Alternatively, users can provide their own xarray.DataArray. When preparing the data for frequency analysis, it must adhere to the following requirements:

  • The dataset must include a time dimension.

  • If there is a 1D spatial dimension (e.g., id in the example below), it must contain an attribute cf_role with the value timeseries_id.

  • The variable must have at least a units attribute. Although additional attributes, such as long_name and cell_methods, are not strictly required, they are expected by xclim, which is invoked during the frequency analysis. Missing these attributes will trigger warnings.

[2]:
ds = (
    xdatasets.Query(
        **{
            "datasets": {
                "deh": {
                    "id": ["020*"],
                    "regulated": ["Natural"],
                    "variables": ["streamflow"],
                }
            },
            "time": {"start": "1970-01-01", "minimum_duration": (15 * 365, "d")},
        }
    )
    .data.squeeze()
    .load()
)

# This dataset lacks some of the aforementioned attributes, so we need to add them.
ds = ds.rename({"streamflow": "q"})
ds["id"].attrs["cf_role"] = "timeseries_id"
ds["q"].attrs = {
    "long_name": "Streamflow",
    "units": "m3 s-1",
    "standard_name": "water_volume_transport_in_river_channel",
    "cell_methods": "time: mean",
}

# Clean some of the coordinates that are not needed for this example
ds = ds.drop_vars([c for c in ds.coords if c not in ["id", "time", "name"]])

# For the purpose of this example, we keep only 2 stations
ds = ds.isel(id=slice(3, 5))
ds
[2]:
<xarray.Dataset> Size: 327kB
Dimensions:  (id: 2, time: 20454)
Coordinates:
  * id       (id) object 16B '020602' '020802'
    name     (id) object 16B 'Dartmouth' 'Madeleine'
  * time     (time) datetime64[ns] 164kB 1970-01-01 1970-01-02 ... 2025-12-31
Data variables:
    q        (id, time) float32 164kB nan nan nan nan nan ... nan nan nan nan
[3]:
ds.q.dropna("time", how="all").hvplot(
    x="time", grid=True, widget_location="bottom", groupby="id"
)
[3]:

6.2. Acquiring block maxima

The xhydro.indicators.get_yearly_op function can be used to extract block maxima from a time series. This function provides several options for customizing the extraction process, such as selecting the desired time periods and more. In the following section, we will present the main arguments available to help tailor the block maxima extraction to your needs.

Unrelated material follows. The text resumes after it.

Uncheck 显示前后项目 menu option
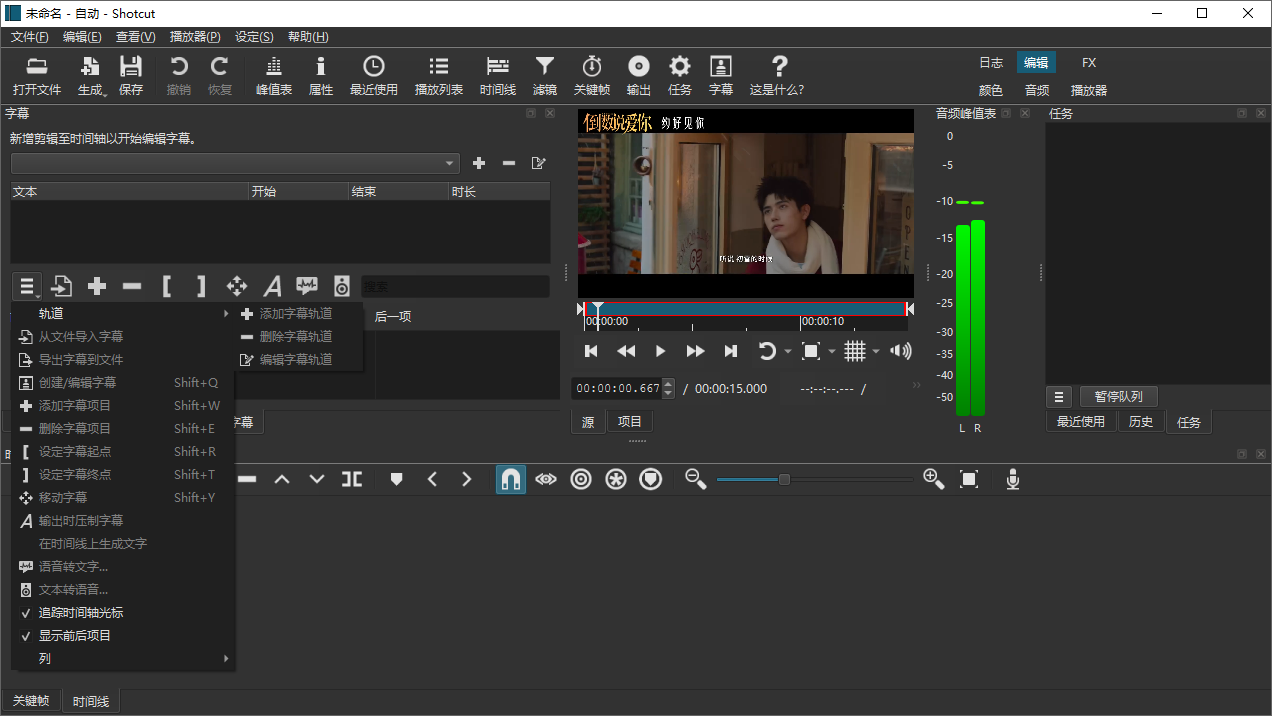The image size is (1272, 716). [x=74, y=635]
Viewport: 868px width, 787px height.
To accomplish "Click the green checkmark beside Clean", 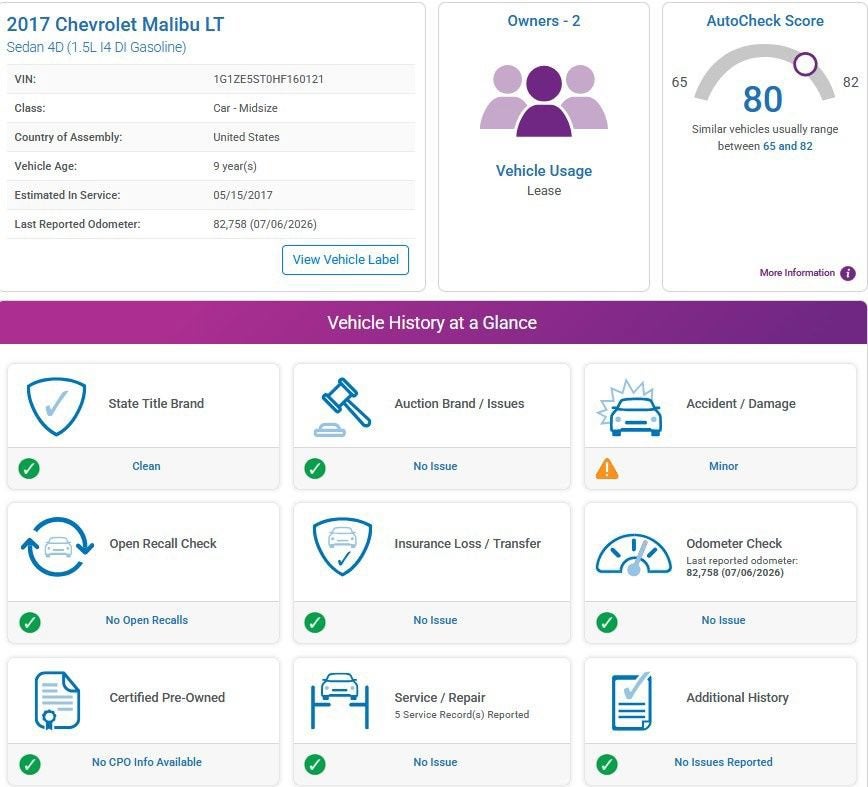I will point(29,468).
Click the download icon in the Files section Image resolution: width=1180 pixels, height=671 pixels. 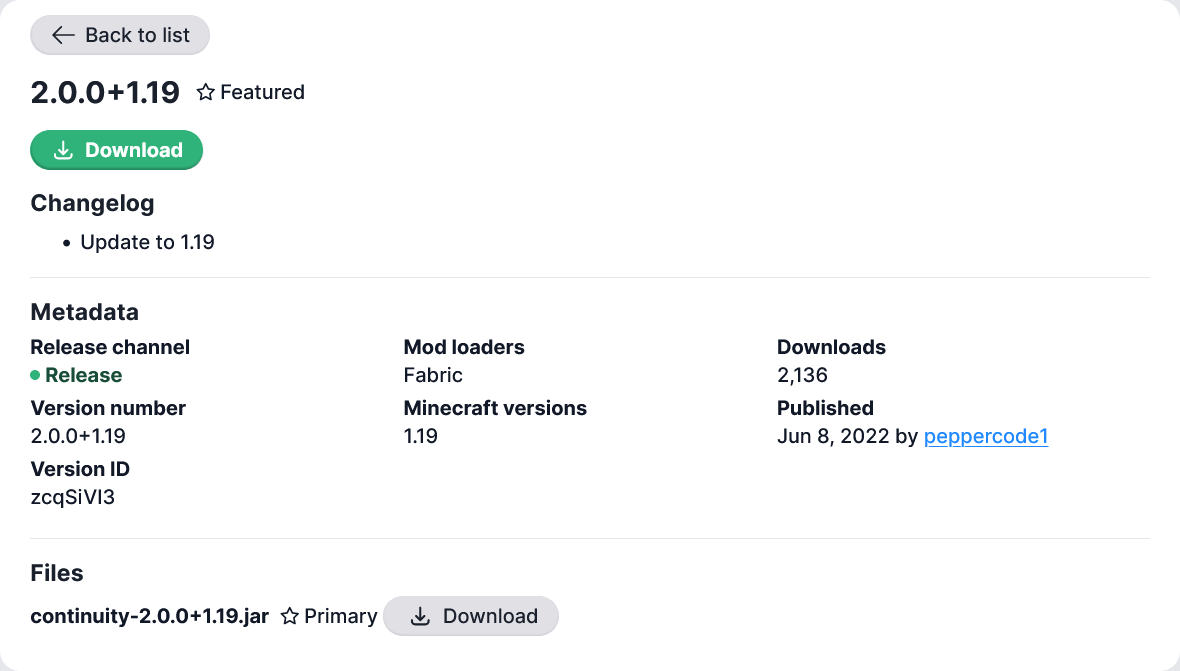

Help on function get_yearly_op in module xhydro.indicators.generic:

get_yearly_op(
    ds,
    op,
    *,
    input_var: str = 'q',
    window: int = 1,
    timeargs: dict | None = None,
    missing: str = 'skip',
    missing_options: dict | None = None,
    interpolate_na: bool = False
) -> xr.Dataset
    Compute yearly operations on a variable.

    Parameters
    ----------
    ds : xr.Dataset
        Dataset containing the variable to compute the operation on.
    op : str
        Operation to compute. One of ["max", "min", "mean", "sum"].
    input_var : str
        Name of the input variable. Defaults to "q".
    window : int
        Size of the rolling window. A "mean" operation is performed on the rolling window before the call to xclim.
        This parameter cannot be used with the "sum" operation.
    timeargs : dict, optional
        Dictionary of time arguments for the operation.
        Keys are the name of the period that will be added to the results (e.g. "winter", "summer", "annual").
        Values are up to two dictionaries, with both being optional.
        The first is {'freq': str}, where str is a frequency supported by xarray (e.g. "YS", "YS-JAN", "YS-DEC").
        It needs to be a yearly frequency. Defaults to "YS-JAN".
        The second is an indexer as supported by :py:func:`xclim.core.calendar.select_time`.
        Defaults to {}, which means the whole year.
        See :py:func:`xclim.core.calendar.select_time` for more information.
        Examples: {"winter": {"freq": "YS-DEC", "date_bounds": ["12-01", "02-28"]}}, {"jan": {"freq": "YS", "month": 1}}, {"annual": {}}.
    missing : str
        How to handle missing values. One of "skip", "any", "at_least_n", "pct", "wmo".
        See :py:func:`xclim.core.missing` for more information.
    missing_options : dict, optional
        Dictionary of options for the missing values' method. See :py:func:`xclim.core.missing` for more information.
    interpolate_na : bool
        Whether to interpolate missing values before computing the operation. Only used with the "sum" operation.
        Defaults to False.

    Returns
    -------
    xr.Dataset
        Dataset containing the computed operations, with one variable per indexer.
        The name of the variable follows the pattern `{input_var}{window}_{op}_{indexer}`.

    Notes
    -----
    If you want to perform a frequency analysis on a frequency that is finer than annual, simply use multiple timeargs
    (e.g. 1 per month) to create multiple distinct variables.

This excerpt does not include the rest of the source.